**ACTIVITY:**
No pictures should appear in the copy. Reproduce exactly the lines from the one containing "The image size is (1456, 813)." through the end of the material below.

**DATA TO USE:**
•••
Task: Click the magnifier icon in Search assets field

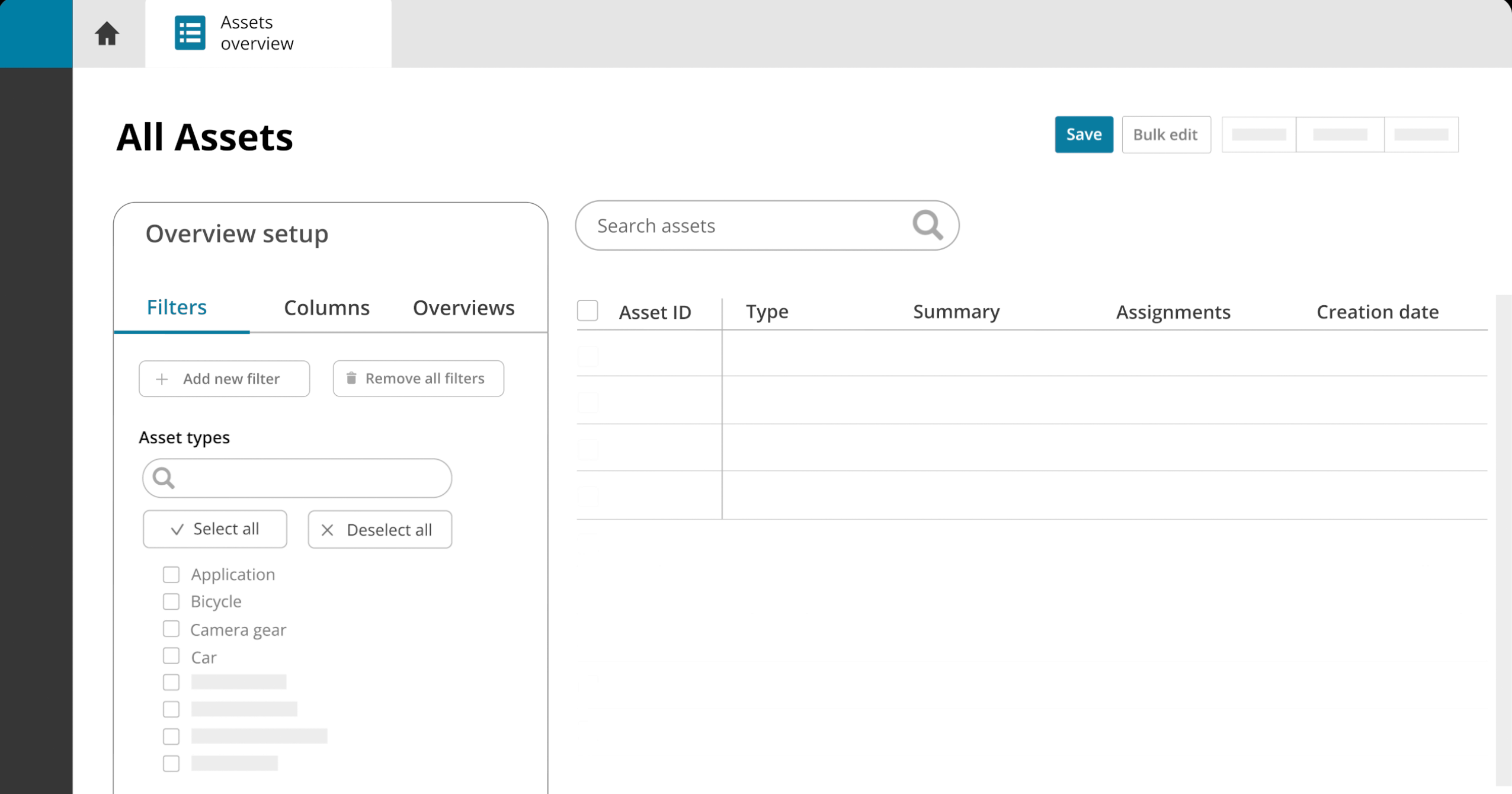Action: 927,225
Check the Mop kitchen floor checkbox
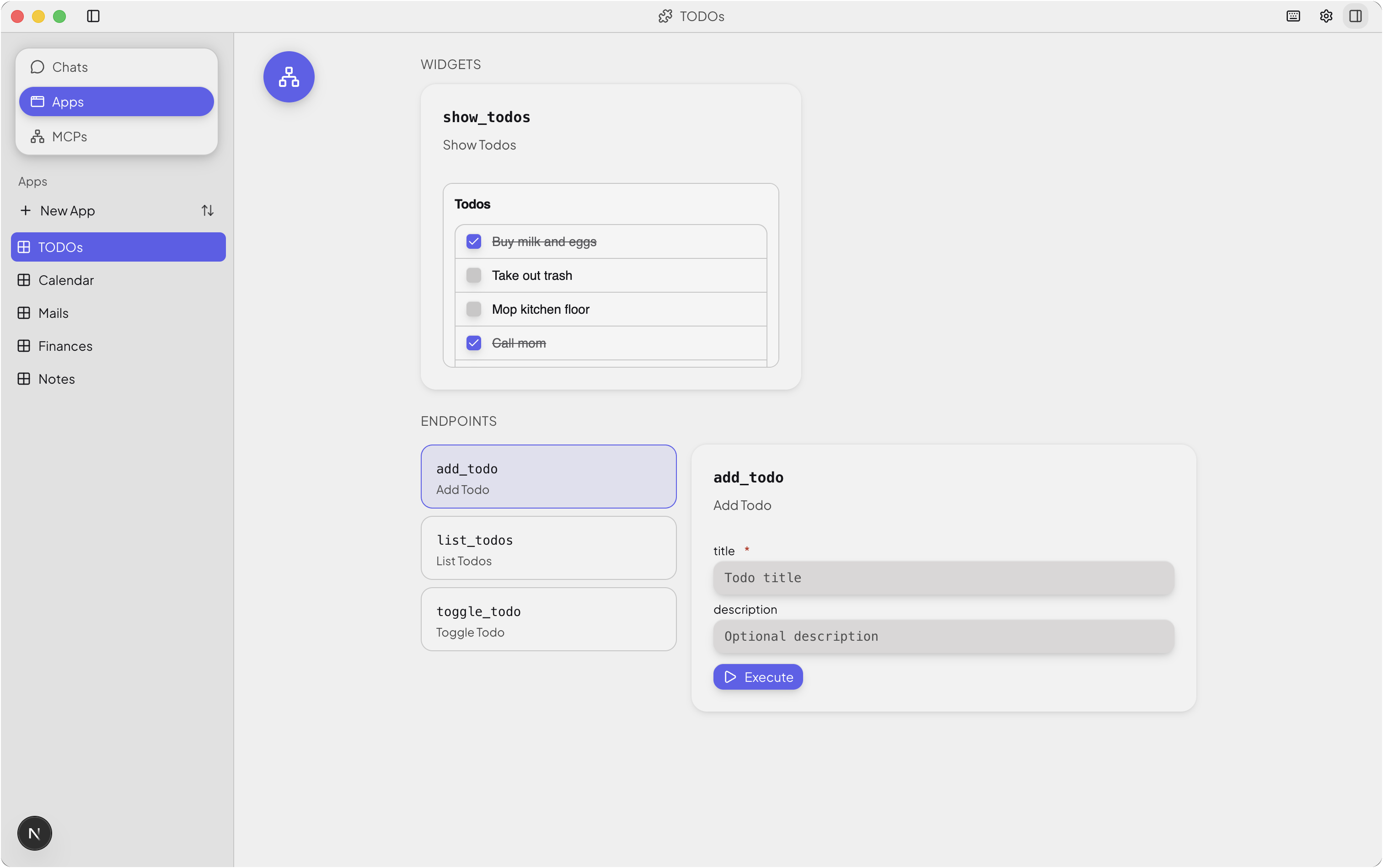 point(474,310)
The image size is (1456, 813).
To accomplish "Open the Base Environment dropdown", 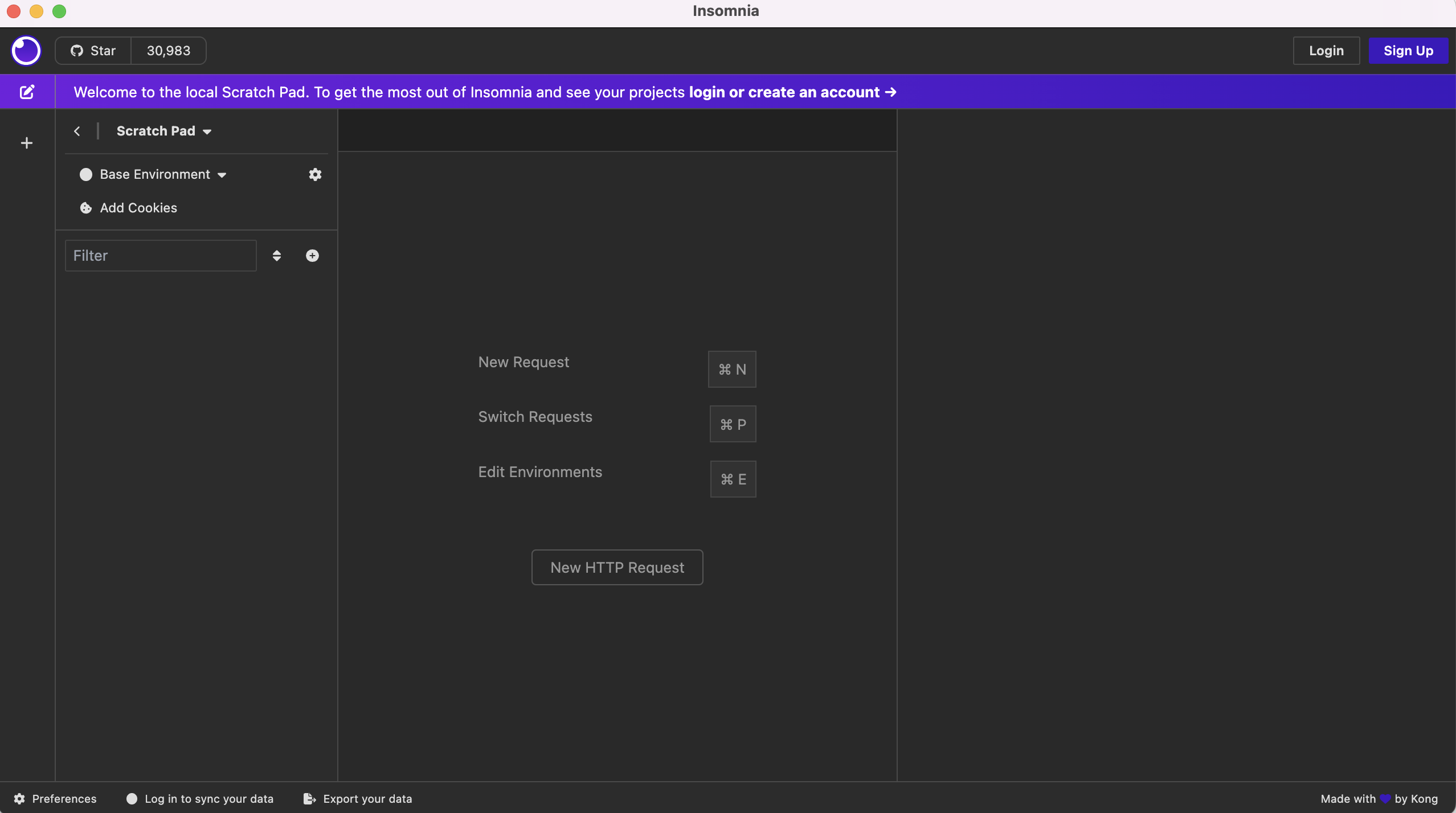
•••
**RESPONSE AREA:**
The image size is (1456, 813).
To accomplish "Open the Base Environment dropdown", 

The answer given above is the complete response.